Yo vengo sin idiomas desde mi soledad,
y sin idiomas voy hacia la tuya.
(Luís García Montero)Encontrar las palabras que me permitieran disfrutar de la belleza, esa era mi meta soñada, el destino inalcanzado, una quimera. Al principio anduve con la esperanza del atleta, con el entrenamiento como Biblia y la disciplina como rezo. Duró poco porque los esfuerzos físicos requieren solidez en los principios y en las creencias, y yo soy dado a moverme como la veleta, siempre virando para acomodarme a las premisas de los otros, secuestrado por criterios ajenos que me dejan al albur de sus caprichos.
Lo leí en “La muerte en Venecia” La belleza esta en el camino. No fue difícil encontrar un camino, lo complicado resultó desenmarañar el mecanismo de la creación, de la originalidad, de la brillantez. El batacazo fue culpa mía porque había ignorado toda la extensión de lo expresado por el novelista alemán Thomas Mann que, además de la citada, establecía otra premisa: El camino sólo es el medio, lo imprescindible es la sensibilidad del hombre y la razón para transmutar el pensamiento en sentimiento. Unas condiciones insalvables que explicaba mi fracaso
Recobré el resuello pese a las constantes derrotas cuando la solución definitiva se presentó en un sueño: El conocimiento podría desvelarme los secretos para traducir lo sensible al lenguaje escrito, si acumulaba todo el saber posible podría utilizarlo en la elaboración de nuevas ideas que mostrasen la vida que me rodeaba y los mundos que soñaba. Era una buena teoría que partía de unas expectativas demasiado optimistas. Todo se fue al traste cuando quedó demostrada mi falta de capacidad para el aprendizaje sistemático, lo limitado de mi sistema de almacenamiento impidió acumular cantidades apreciables de conceptos, teorías y cánones.
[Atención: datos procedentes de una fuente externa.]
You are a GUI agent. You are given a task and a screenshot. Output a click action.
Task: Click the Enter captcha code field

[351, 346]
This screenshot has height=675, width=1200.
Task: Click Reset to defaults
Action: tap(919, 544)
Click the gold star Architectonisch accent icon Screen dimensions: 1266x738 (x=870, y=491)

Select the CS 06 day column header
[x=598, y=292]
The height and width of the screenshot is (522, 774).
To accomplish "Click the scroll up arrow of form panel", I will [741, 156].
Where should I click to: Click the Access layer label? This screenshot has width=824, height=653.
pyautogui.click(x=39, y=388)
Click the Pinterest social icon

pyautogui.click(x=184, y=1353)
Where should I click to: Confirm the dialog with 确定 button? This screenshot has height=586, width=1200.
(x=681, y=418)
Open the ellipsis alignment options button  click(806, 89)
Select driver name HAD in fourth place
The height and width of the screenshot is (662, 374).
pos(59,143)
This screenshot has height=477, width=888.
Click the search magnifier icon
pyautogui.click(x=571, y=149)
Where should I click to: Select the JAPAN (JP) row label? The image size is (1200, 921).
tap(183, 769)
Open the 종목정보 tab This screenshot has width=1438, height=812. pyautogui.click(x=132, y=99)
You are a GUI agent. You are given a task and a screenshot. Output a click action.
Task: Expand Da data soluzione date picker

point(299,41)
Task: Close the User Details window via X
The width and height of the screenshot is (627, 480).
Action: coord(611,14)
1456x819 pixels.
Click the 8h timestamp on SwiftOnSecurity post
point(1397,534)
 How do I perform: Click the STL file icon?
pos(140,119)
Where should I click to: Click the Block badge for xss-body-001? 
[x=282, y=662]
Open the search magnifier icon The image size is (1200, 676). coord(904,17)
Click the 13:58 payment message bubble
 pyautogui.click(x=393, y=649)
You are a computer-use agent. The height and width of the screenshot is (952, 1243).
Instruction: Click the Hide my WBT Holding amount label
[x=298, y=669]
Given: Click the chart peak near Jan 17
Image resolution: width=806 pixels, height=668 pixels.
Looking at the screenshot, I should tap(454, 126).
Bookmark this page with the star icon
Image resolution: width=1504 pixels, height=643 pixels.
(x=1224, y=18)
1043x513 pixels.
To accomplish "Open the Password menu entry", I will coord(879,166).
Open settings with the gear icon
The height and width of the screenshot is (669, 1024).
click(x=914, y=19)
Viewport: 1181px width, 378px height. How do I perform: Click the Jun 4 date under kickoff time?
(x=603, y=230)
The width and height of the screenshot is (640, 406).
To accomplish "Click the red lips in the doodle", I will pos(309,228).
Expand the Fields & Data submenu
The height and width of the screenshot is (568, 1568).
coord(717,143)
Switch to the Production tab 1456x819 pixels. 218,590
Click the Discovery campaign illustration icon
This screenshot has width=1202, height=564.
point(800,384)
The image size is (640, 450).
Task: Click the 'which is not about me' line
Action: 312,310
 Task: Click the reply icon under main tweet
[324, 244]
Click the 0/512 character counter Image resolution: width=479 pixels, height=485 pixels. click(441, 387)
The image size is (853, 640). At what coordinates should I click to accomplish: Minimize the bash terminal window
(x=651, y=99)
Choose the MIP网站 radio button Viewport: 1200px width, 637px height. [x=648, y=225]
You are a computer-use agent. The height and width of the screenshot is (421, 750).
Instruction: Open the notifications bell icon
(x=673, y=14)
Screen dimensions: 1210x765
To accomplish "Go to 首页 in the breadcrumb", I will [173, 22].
Entonces reparé en algo muy importante a lo que no había dado la importancia que los nuevos tiempos requerían: La comunicación on line, una vía con el mundo exterior, el ojo del Gran Hermano que todo lo ve, la ventana por la que asomarme y darle al mundo todo lo que soy. Bueno o malo, brillante o mediocre, esos binomios dejaban de tener importancia en el mundo virtual porque lo importante era estar, ¡al carajo con los contenidos! En esa etapa estuve muy excitado, la aventura resultó enriquecedora, embarcado en la enorme avalancha generada por mis congéneres internautas, aprendía de una manera inconsciente, intuitiva, sin esfuerzo aparente. La panacea terminó con un solo click, todo se vino abajo, el mundo maravilloso que la pantalla plana me mostraba se disipó.
Cuando decidí tirar la toalla llegó ella. Fue un día al caer la tarde, se presentó con el calor del sol de otoño, con la familiaridad de quien se sabe deseado, como si hubiera espiado las necesidades de mi espíritu para presentarse en el momento oportuno, en ese segundo en el que me di cuenta de lo innecesario de mi presencia, de la simpleza de mi existir, del sinsentido que significaba el devenir desde el alba hasta el insomnio de la noche. Recibí su compañía alegre y esperanzado, era la señal que necesitaba, el último recurso para alcanzar la excelencia, la postrera posibilidad de comprender la belleza, el alivio para calmar la mediocre ansiedad que sentía frente al folio en blanco. Qué estúpido fui.
Me aferré a ella con todas mis fuerzas, la amarré a mi vida, seguí todas sus premisas. Todo fue en vano, en contra de mis expectativas, no hizo nada por salvarme, sólo se dedicó a expandir su presencia en derredor hasta aislarme del mundo y de mis pensamientos. Ahora me encuentro perdido en estos páramos, insatisfecho por no haber conjugado la fórmula espacio-tiempo hasta alcanzar una belleza singular, un territorio mítico dónde los hombres descubran mi acción creadora.